**PROMPT:** Below are some records. Write out exactly their lines from the one with "This screenshot has width=561, height=608." through the one with "Screen dimensions: 546x840", and leave the pictures behind.
_ _ _ _ _
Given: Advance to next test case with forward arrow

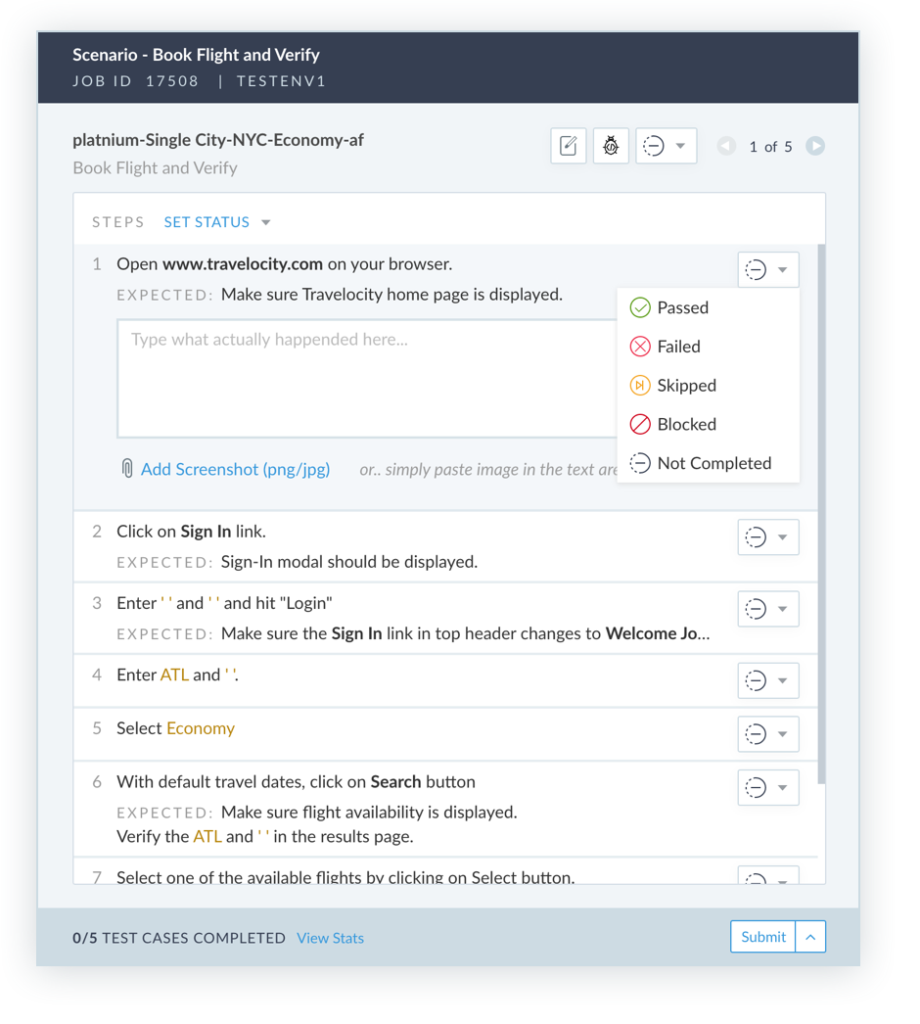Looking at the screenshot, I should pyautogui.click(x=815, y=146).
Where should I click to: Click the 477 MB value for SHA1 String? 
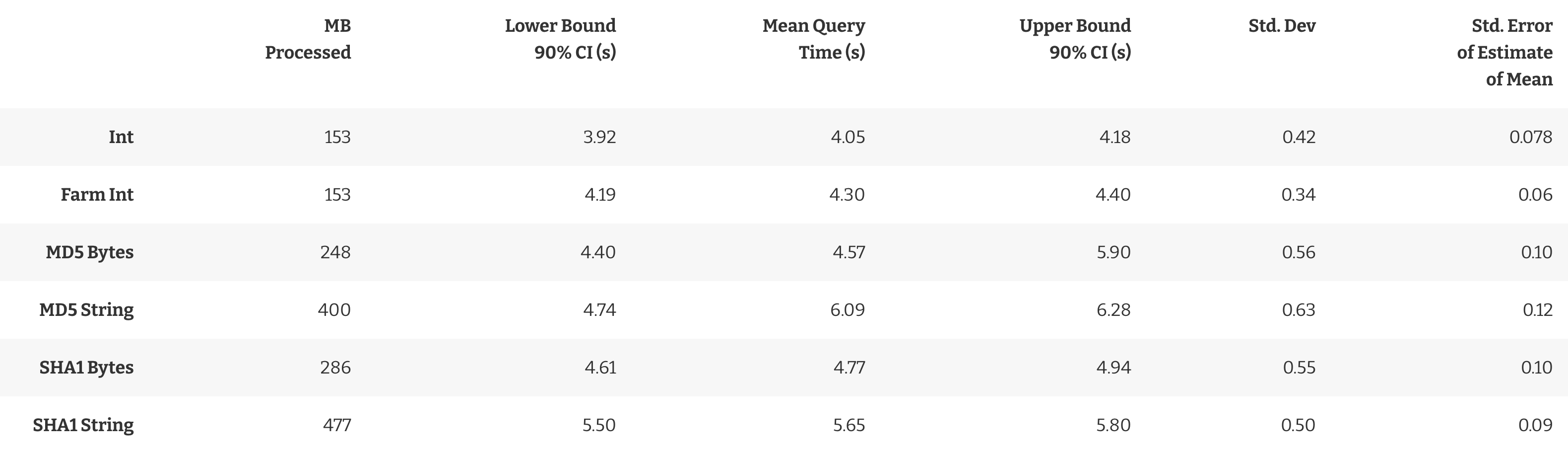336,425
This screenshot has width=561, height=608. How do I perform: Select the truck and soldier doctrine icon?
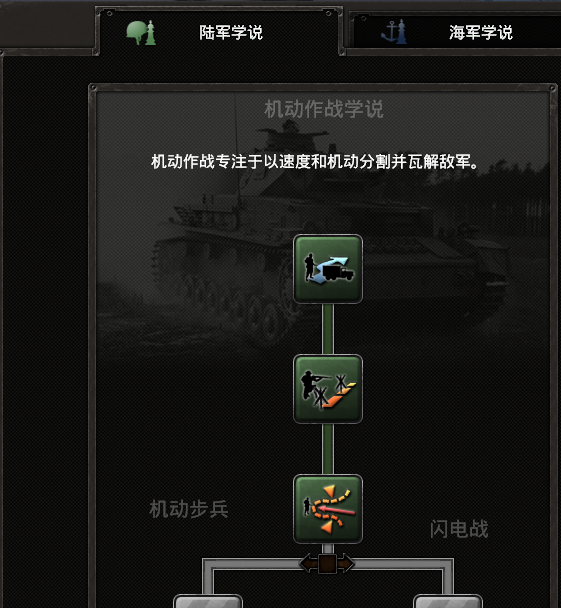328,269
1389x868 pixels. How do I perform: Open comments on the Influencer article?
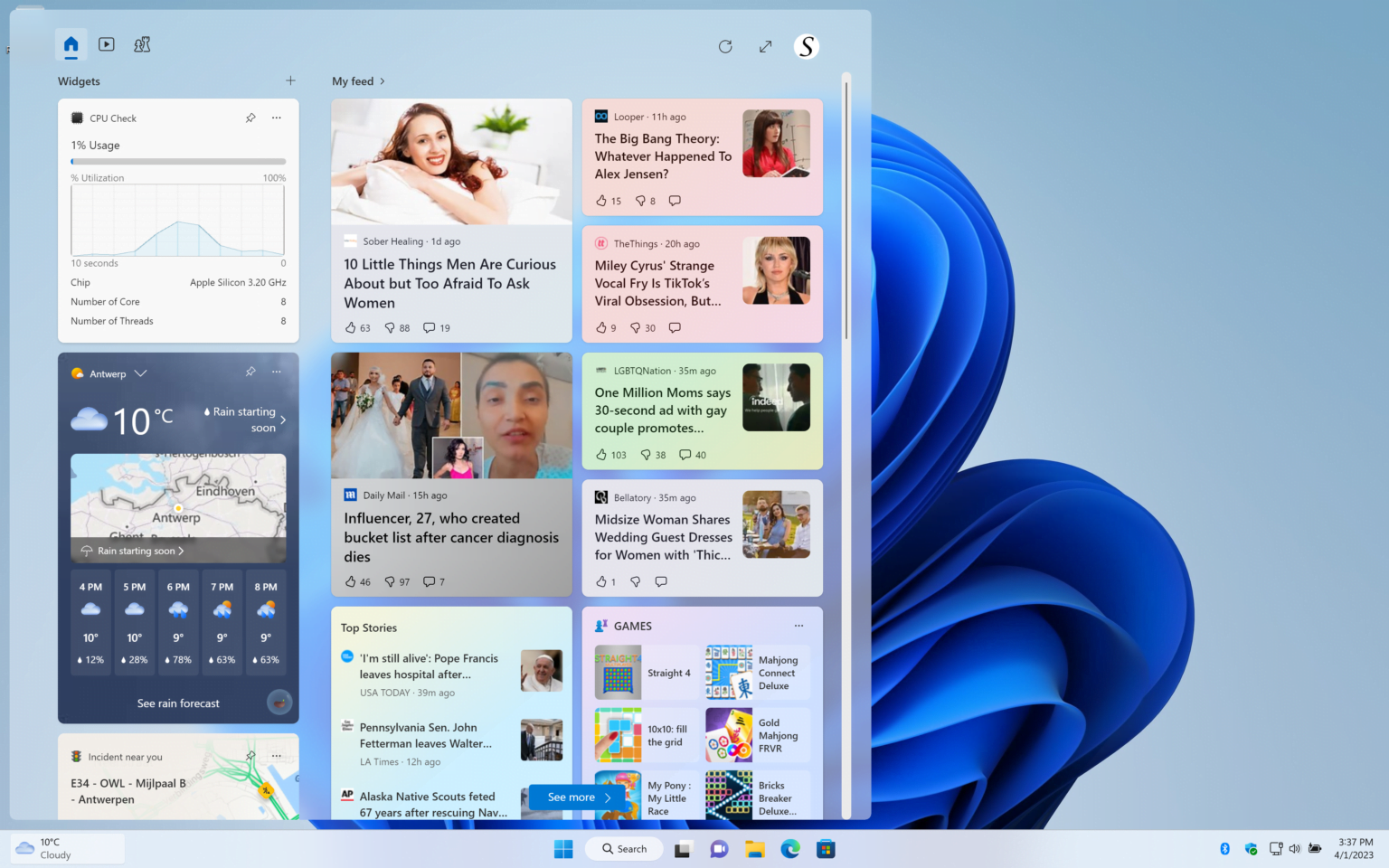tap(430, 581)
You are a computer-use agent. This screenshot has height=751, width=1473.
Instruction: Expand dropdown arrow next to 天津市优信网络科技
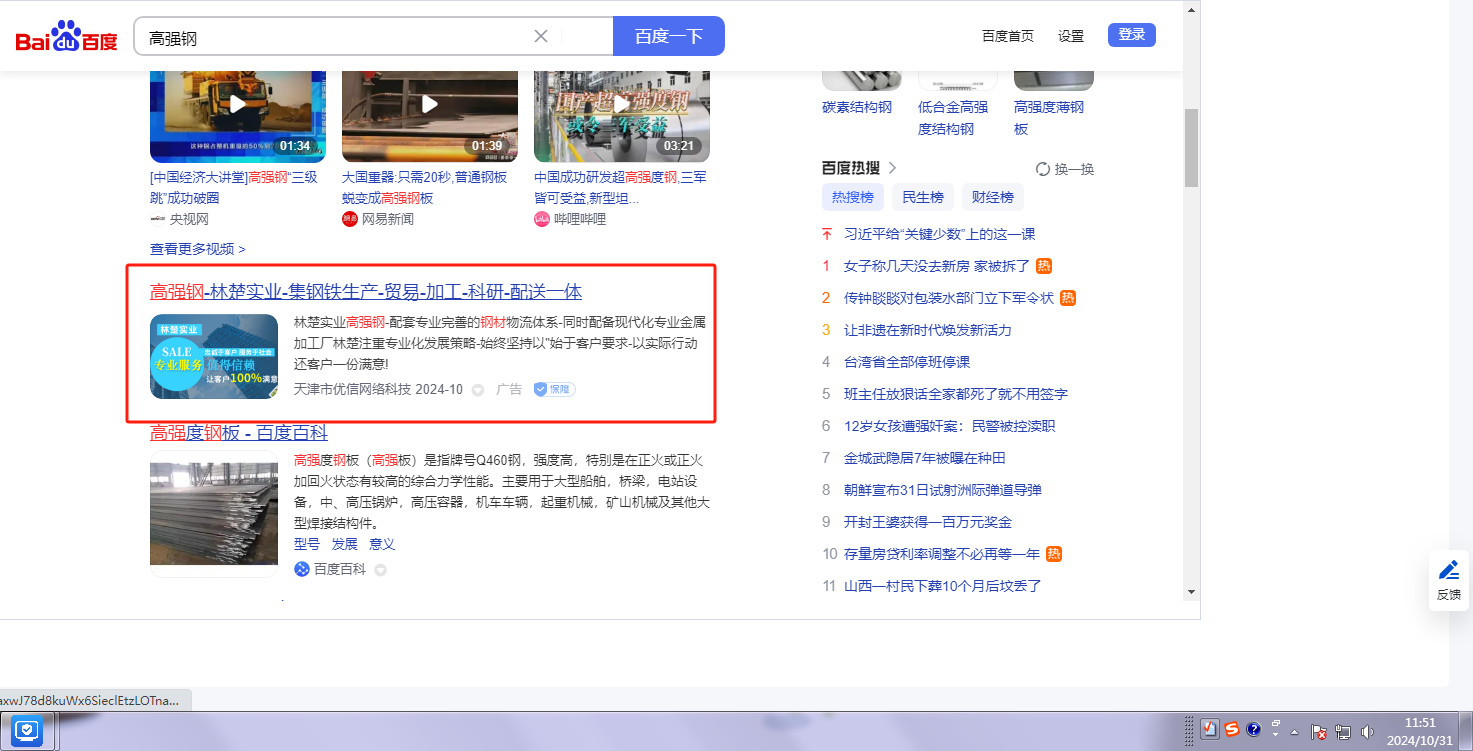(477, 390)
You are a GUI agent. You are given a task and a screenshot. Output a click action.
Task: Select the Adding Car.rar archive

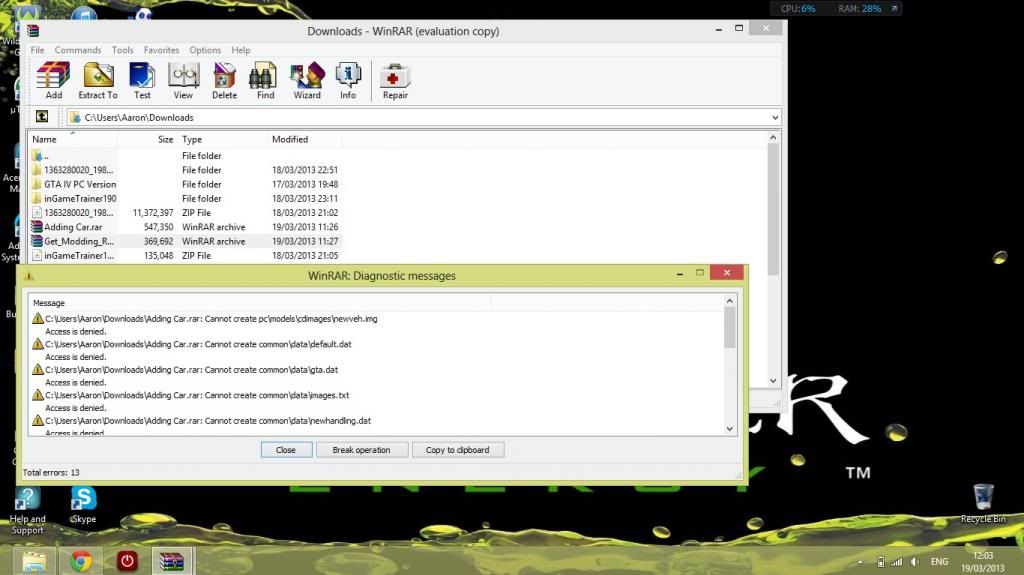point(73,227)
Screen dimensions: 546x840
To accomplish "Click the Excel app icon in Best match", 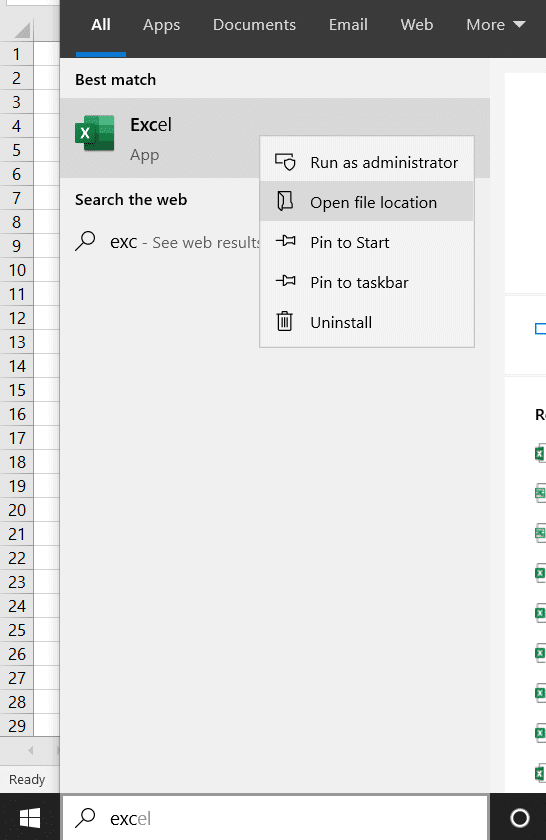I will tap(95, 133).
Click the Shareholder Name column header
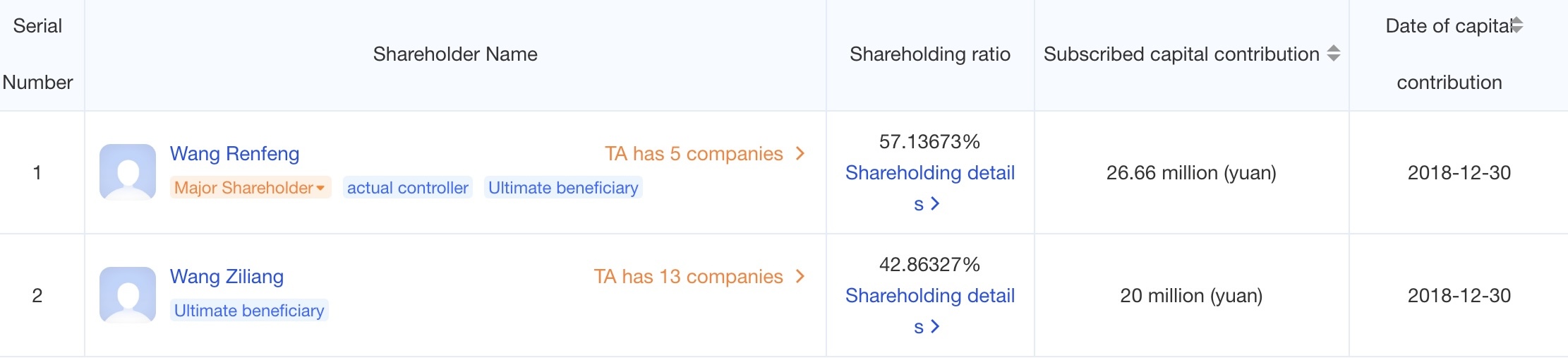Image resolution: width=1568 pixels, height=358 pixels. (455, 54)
_ _ _ _ _
**ANSWER BOX:**
This screenshot has width=561, height=608. How do I perform: Select the truck and soldier doctrine icon?
328,269
1389x868 pixels. How do I perform: Open comments on the Influencer article?
tap(430, 581)
You are a computer-use agent. This screenshot has height=751, width=1473.
Instruction: Expand dropdown arrow next to 天津市优信网络科技
(477, 390)
You are a GUI agent. You are given a task and a screenshot. Output a click action.
Task: Select the Adding Car.rar archive

point(73,227)
Screen dimensions: 546x840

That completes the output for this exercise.